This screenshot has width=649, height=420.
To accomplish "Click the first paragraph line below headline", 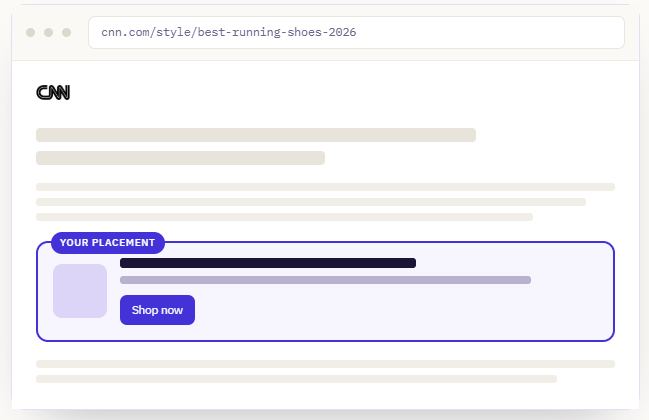I will pos(325,187).
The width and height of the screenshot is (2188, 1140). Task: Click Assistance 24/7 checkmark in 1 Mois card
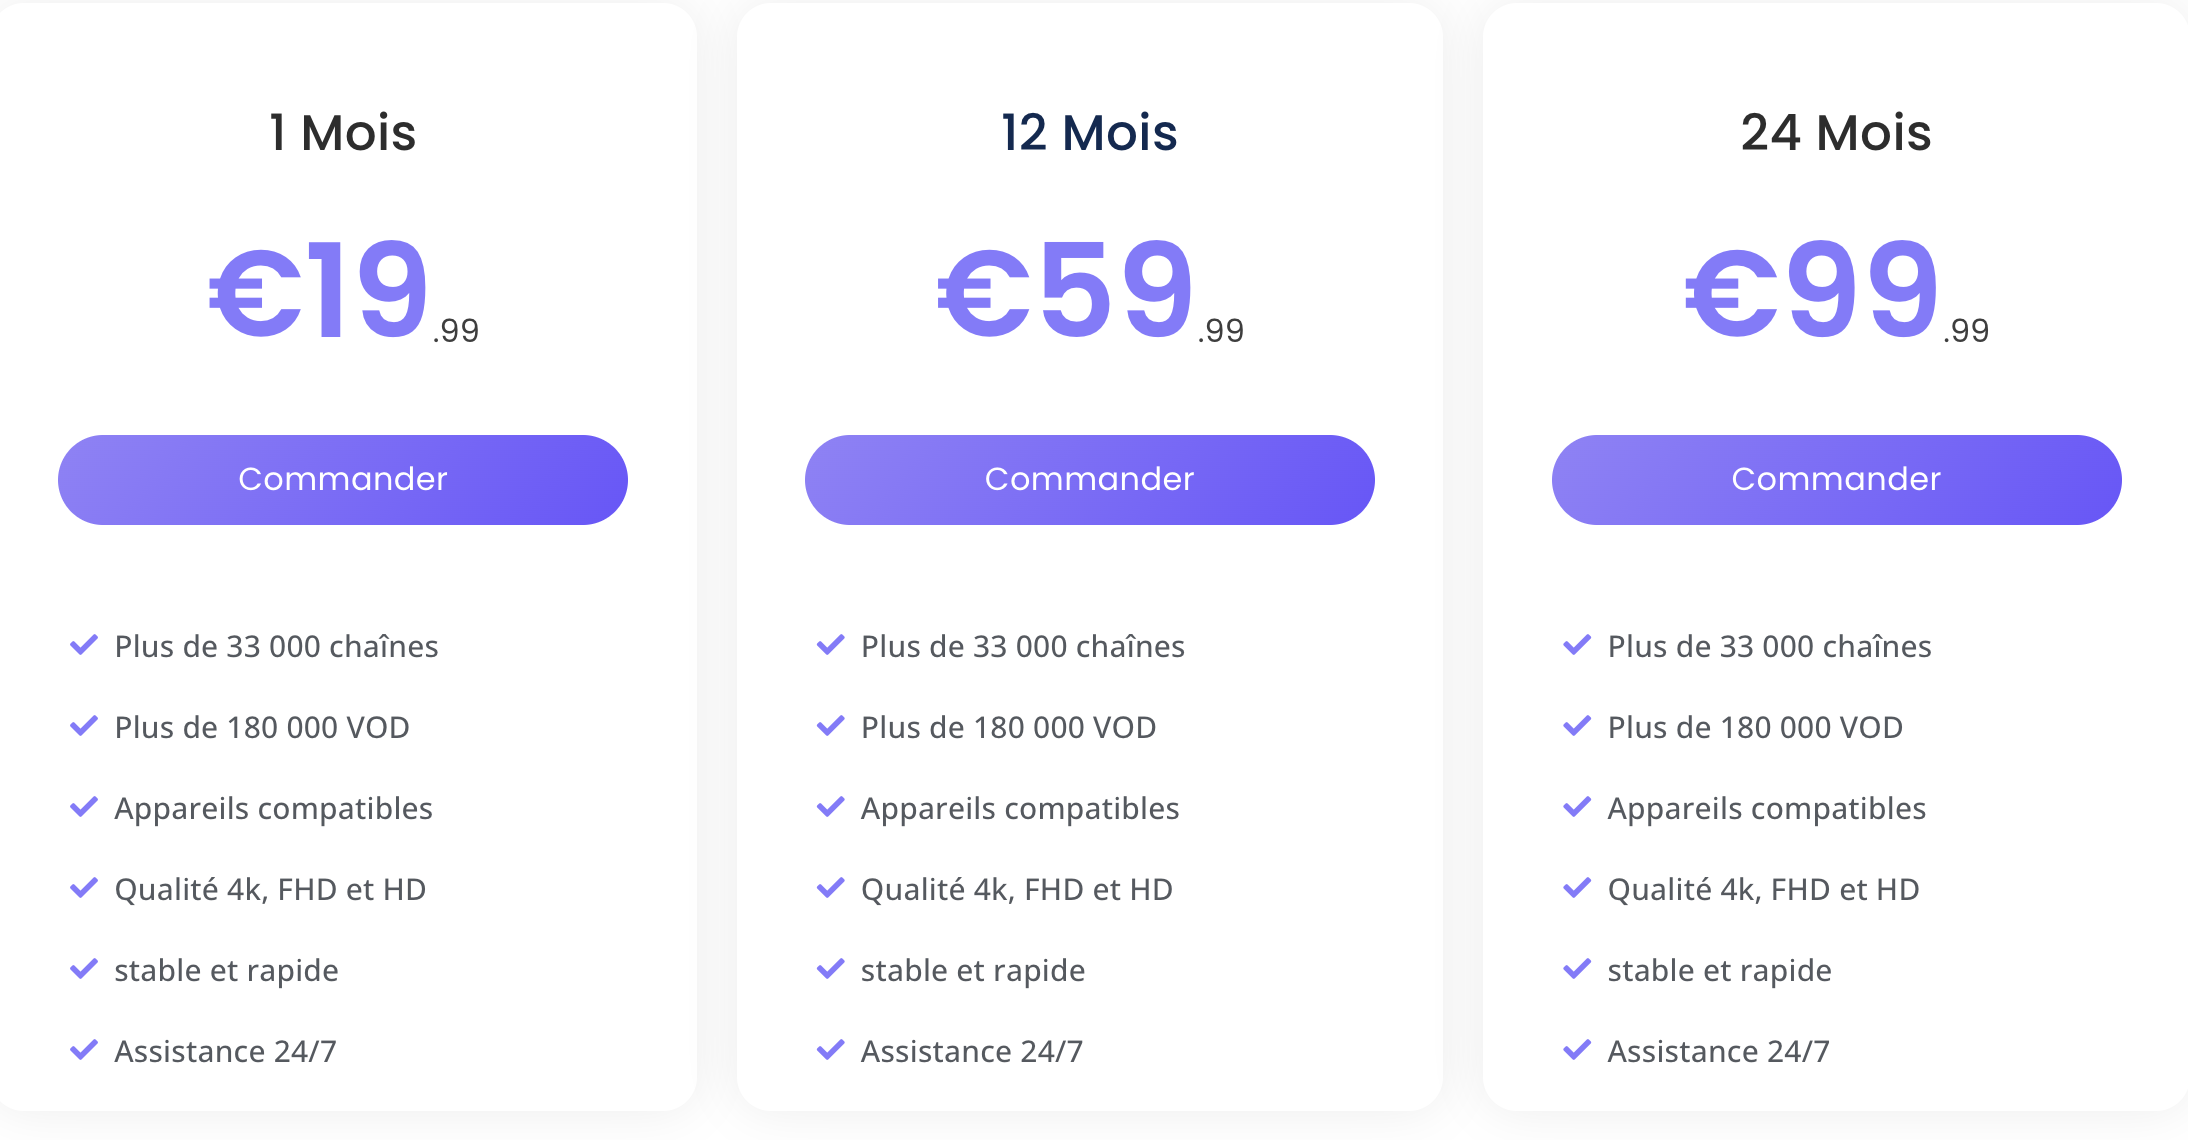coord(84,1050)
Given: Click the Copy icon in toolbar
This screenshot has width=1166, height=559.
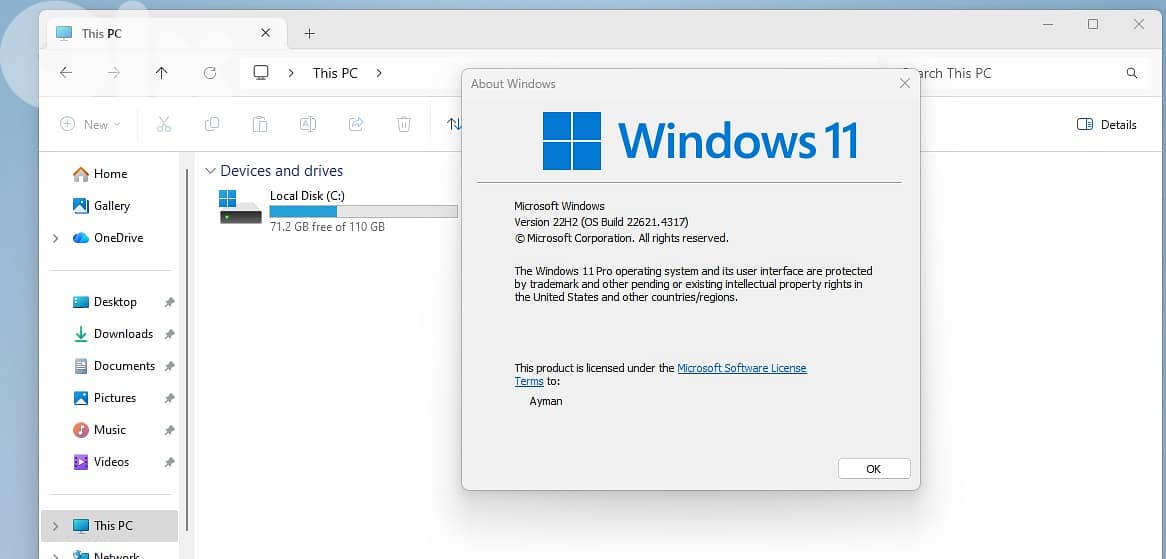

**GOAL OF THE EXERCISE**
Count the lines in the data above that contain the string "height", and give only the number.

**SOLUTION FOR THIS EXERCISE**
3